25. О родне и о себе. Мой десятый класс

Владимир Иванович Маслов
     Мой десятый класс

     Осенью 1949 года я пошёл учиться в 10 класс. И поэтому меня освободили от работы раньше, чтобы я мог вовремя начать и закончить свой класс. Так как в Ермаке не хватало достаточного количества учащихся для десятого класса, пришлось ехать в Павлодар. Там проучился первую четверть, получил двойки по логике и немецкому языку, и на вторую четверть перевёлся в Ленинскую школу, в седьмой аул. Я уехал не из-за двух двоек, полученных за первую четверть, а из-за отношения к новичкам, прибывшим в городскую школу из села.

     Каждая учительница стремилась показать, как слабо готовят учеников в селе и им, патриоткам, приходится готовить и вытягивать их за уши. Только учительница по химии, классный руководитель и молодой педагог только что из университета, вела занятия красиво и грамотно. Мужчин в школе было один два. Один из них — учитель математики — был какой-то контуженный на фронте запасник, да ещё и с придурью.    

      Помню, был по математике казус, когда ни один ученик из класса не сделал домашнего задания. Это были задачи по перестановкам и размещениям. Новый материал преподаватель кое-как объяснил, а задачи порешать не успели. Задач на дом учитель задал много и уже злорадствовал, что никто не решит. Все переписчики перед уроком обратились к тем, кто был посильнее в классе, никто не решил, и списывать было не у кого. На меня просто не обратили внимания, как на человека, не заслуживающего его, да ещё прибывшего из деревни.

* _ИСХОДНЫЕ ДАННЫЕ_
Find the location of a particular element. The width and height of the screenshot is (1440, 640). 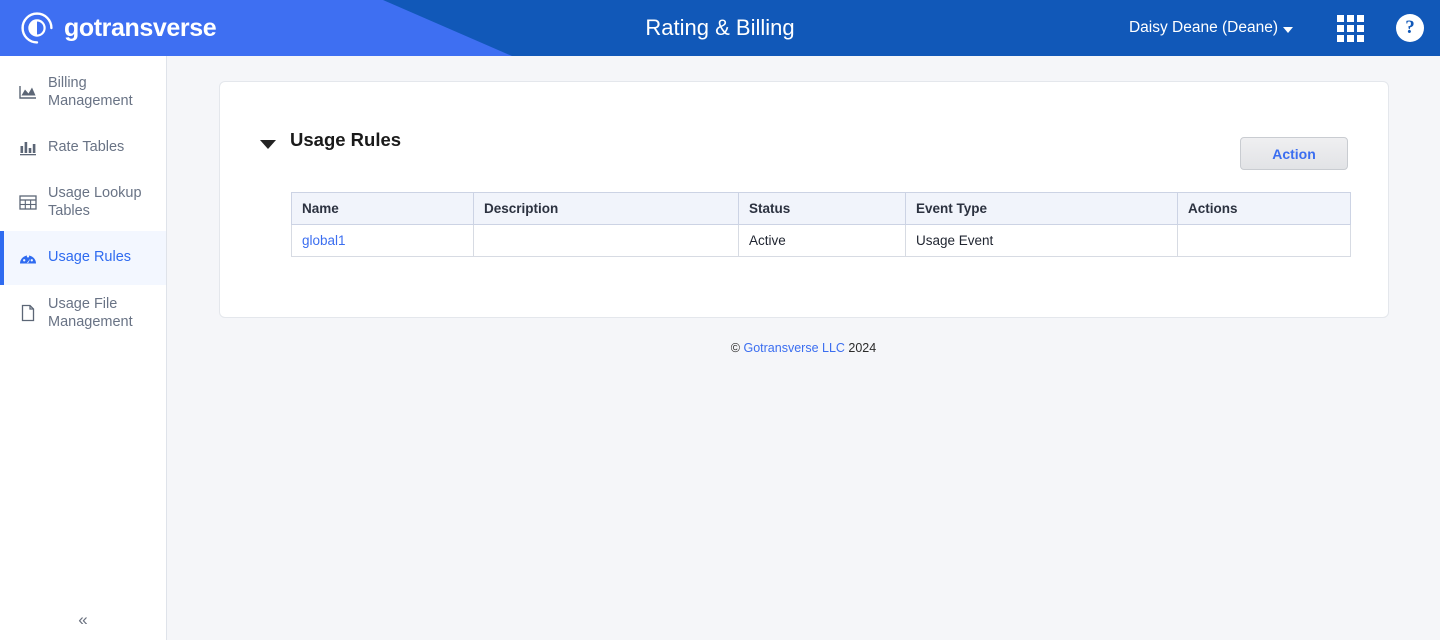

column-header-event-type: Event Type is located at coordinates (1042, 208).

* _ЗАДАНИЕ_
Перепиши часть отрывка между «25. О родне» и «школу из села.» включительно, подставив «Семипалатинск» вместо «Павлодар». Листинг для выполнения не требуется.

* _ОЖИДАЕМЫЙ ОТВЕТ_
25. О родне и о себе. Мой десятый класс

Владимир Иванович Маслов
     Мой десятый класс

     Осенью 1949 года я пошёл учиться в 10 класс. И поэтому меня освободили от работы раньше, чтобы я мог вовремя начать и закончить свой класс. Так как в Ермаке не хватало достаточного количества учащихся для десятого класса, пришлось ехать в Семипалатинск. Там проучился первую четверть, получил двойки по логике и немецкому языку, и на вторую четверть перевёлся в Ленинскую школу, в седьмой аул. Я уехал не из-за двух двоек, полученных за первую четверть, а из-за отношения к новичкам, прибывшим в городскую школу из села.